Saturday, November 14, 2009

Rehoboth Nor'easter: The Friday the 13th Storm

This is what keeps me awake at night: Fires and floods.

When a teenage guest in our beach house decided to cozy up on a winter’s day last year, he piled wood into the living room fireplace, just as he’d seen his older cousin do the evening before. He stuffed in some newspaper, lit a match…and didn’t open the flue. He didn’t know what a flue was.

It cost us $500 to repaint the ceiling, and we decided to ignore the rest (except for the dozens of soot-filled cobwebs now clearly visible in every room). And I got to thinking about what would happen to us financially if the house burned down on, say, Memorial Day—the beginning of rental season. Sure, there’s always insurance money to rebuild, but what about the (many) thousands in rent we collect every summer, the money we use to pay the mortgage on— what we hoped would be—our retirement investment? Our dreams for a Shore Dive Kinda Life would go down (or, more precisely, up) in flames.

As I drove to the beach house in Rehoboth yesterday, with a fat nor’easter plopped down just off the mid-Atlantic coast, my anxiety wasn’t stoked by fire, but by flood. Rehoboth Beach and other towns up and down the shore had been beaten about the head and shoulders for three long days and five massive tides, with another tide rising.

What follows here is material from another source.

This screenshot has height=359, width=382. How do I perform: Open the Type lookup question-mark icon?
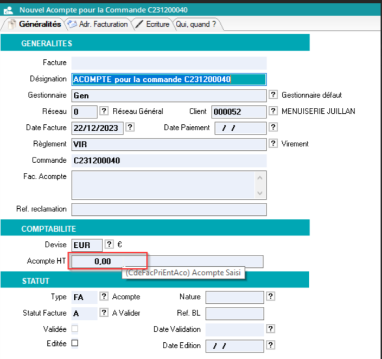104,297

On the ride in, I’d passed dozens of low-lying houses up to their ankles in water, and I worried about my own, just three blocks from a very literal “sea-level.” I headed straight to the beachfront, not knowing what to expect. I wanted to see for myself.

Forty-odd years ago, a similar monster—now called the Ash Wednesday Storm—sat on the same coast for three days and nights. The water surge, driven by near-hurricane force winds over a 600 mile span, inexorable and raging, took out the Ocean City, Maryland boardwalk, washed away burial vaults in Chincoteague, Virginia, and joined ocean to bay in Dewey Beach, Delaware—Rehoboth Beach’s next door neighbor—turning the little town into one big swim-up bar, at least until the tides receded.

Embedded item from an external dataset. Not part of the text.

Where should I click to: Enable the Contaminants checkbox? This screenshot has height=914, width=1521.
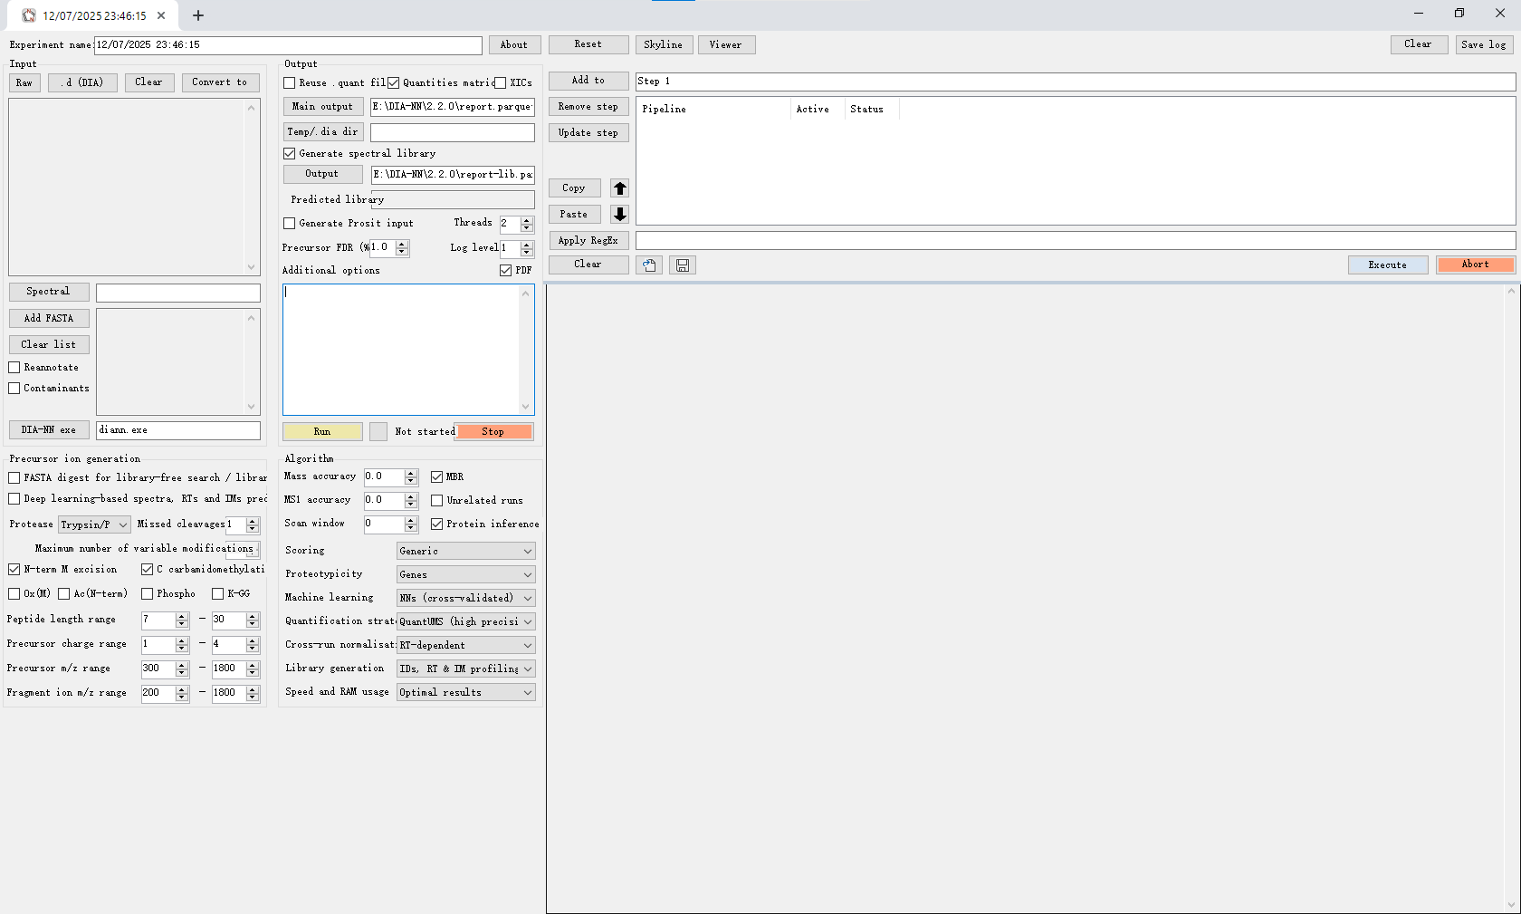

Thirty years after the Ash Wednesday storm, I saw for myself what a nor’easter could do. Driving back to my rented home—an oceanfront stilt-house in Virginia Beach—after a couple of days away, I noticed a screen door askew here, an errant garbage can there. Then, turning a corner, a hundred yards of beachfront road gone, washed out to sea. I pulled onto my concrete drive – or what was left of it: half had collapsed into the surf and washed away the night before. The outside staircase leading up to the big sundeck now hung, unsupported, six feet above my head.

Inside the swaying house, I stood and looked out at the building waves, not sure what was happening. My phone rang and the rental agency told me to pack up and get out, now. The nor’easter was still out there, the tide was rising fast, and it would be dark soon.

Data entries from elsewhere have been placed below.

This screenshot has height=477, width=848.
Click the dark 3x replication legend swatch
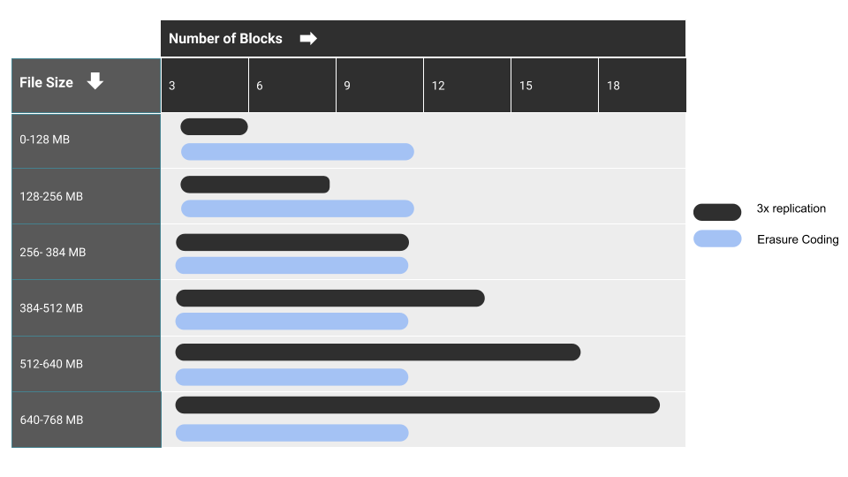(717, 212)
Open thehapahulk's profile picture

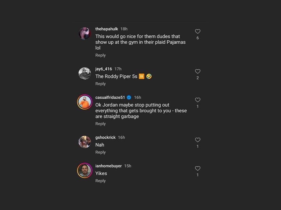[85, 34]
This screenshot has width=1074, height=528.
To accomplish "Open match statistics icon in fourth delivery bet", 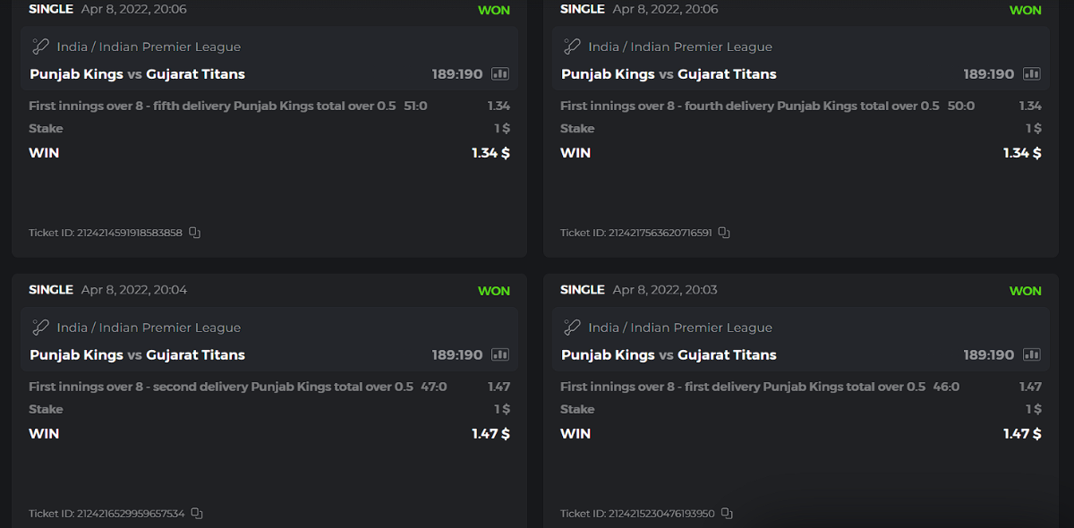I will pos(1032,74).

I didn’t need to be told twice; there was so much debris in the road on my way in that I’d run over a nail and my tire was slowly leaking, so I threw ten pairs of socks and my tax return records into a plastic bag and fled. (That was also the moment I learned that I have absolute clown-like reflexes in emergency situations.)

I took a hotel room on the Virginia Beach boardwalk and listened to that storm smack the hell out of us all night long. The next day, twenty-five of my neighbors had lost their homes.

So as I pulled up to the boardwalk yesterday, Friday the 13th, I was concerned. I opened the car door and nearly sacrificed a leg as the wind whipped it back at me. I repositioned the car so the passenger side took the brunt of the gale and stepped out, staggering the few feet to the beach bent over 45 degrees like Geraldo on hurricane duty.

The waves were ferocious, bulky…and close. The dune grass was waging a mighty battle to hold its ground, but the relentless pounding had already taken a toll, carving short cliffs into what had been 100 feet of gently sloping sand. So much water. So much rain.

Nor’easters don’t care about retirement investments, or mortgage payments. And fires burn where and when they want. The moves we get to make in life are like a game of chance: we blow on the dice, toss out the best roll we can, and whoop and holler until our fate is decided. And if we’re lucky, we get to roll again.

Back on Scarborough Avenue, our house is fine. We’re still in the game. And we’re leaving our chips on the table. Rehoboth is pretty beat up, but the dune line held, and Rick and I feel a lucky streak coming on.


Dewey Beach storm photo copyright Journal News

3 comments:

Linda Tate said...

So glad your house was okay. Very scary!

Nancy www.ShoreDiveLife.com said...

Thanks Linda! And I'm hoping the snow has come and gone in your neck o' the woods ;-)

Cousin Nancy said...

Hi, Nancy I'm relived your house in Rehoboth was ok and I liked breast cancer blog!